The next initiative was

With a fall in graduate jobs how can we give graduates another route to success?

They invited 300 graduates and worked with various local firms and banks to arrange for entrepreneurship training and opportunities. Jobs are disappearing these days, but that doesn't mean that the graduates should do nothing. Thankfully the firms assisted in pushing the graduates to think about working through opportunities to start their own business.

But what impressed me most was that these students actually asked a basic question:

How can we expect our projects to have a significant impact without ensuring our own sustainability?


This is crucial! Public service does not mean sucking on government largesse, but should be self sustainable. So the students themselves actually arranged for ticketed events (a gruesome hideous jelly bath event. A picture is shown above.) They are also seeking sponsorships from firms to make sure that their work and funding is sustainable. Very creditable indeed.

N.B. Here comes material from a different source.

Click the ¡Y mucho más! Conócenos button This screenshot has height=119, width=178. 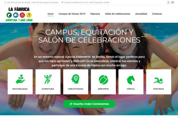pyautogui.click(x=89, y=104)
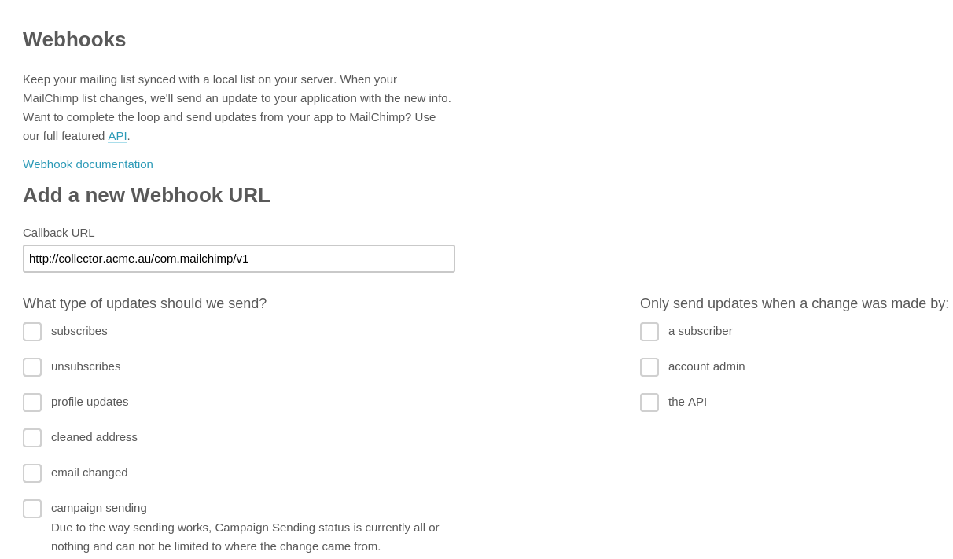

I was reminded of Swami Vivekananda’s speech on the wonderful world of youth and I am taking the liberty to quote segments of it:

Supreme value of youth period is incalculable and indescribable. Youth life is the most precious life. Youth is the best time. The way in which you utilize this period will decide the nature of coming years that lie ahead of you. Your happiness, your success, your honour and your good name all depend upon the way in which you live now, in this present period. Remember this. This wonderful period of the first state of your life is related to you as the soft wet clay in the hands of the potter. Skilfully the potter gives it the right and correct shapes and forms, which he intends to give. Even so, you can wisely mould your life, your character, your physical health and strength, in short your entire nature in any way in which you make up your mind to do. And you must do this now.

O fortunate youth, recognize this great duty. Feel this wonderful privilege. Take up this adventure. God watches you graciously, ever ready to help and guide. I wish you to be great. The world has put its faith in you. Your elders keep their hopes in you. Now youth means to place your firm confidence in yourself and exercise your hopeful determination and resolution and willing good intentions in this beautiful task of self-culture. This will truly bring supreme satisfaction and fulfilment not only to you, but also to all concerned. The shaping of your life is indeed in your own hands.

To imagine that a whole host of these teams across the world are working towards similar goals makes me feel alive. What a wonderful collaboration of students helping others! When I saw the enthusiasm and motivation of these young folks, I was humbled and I can only wish them the best.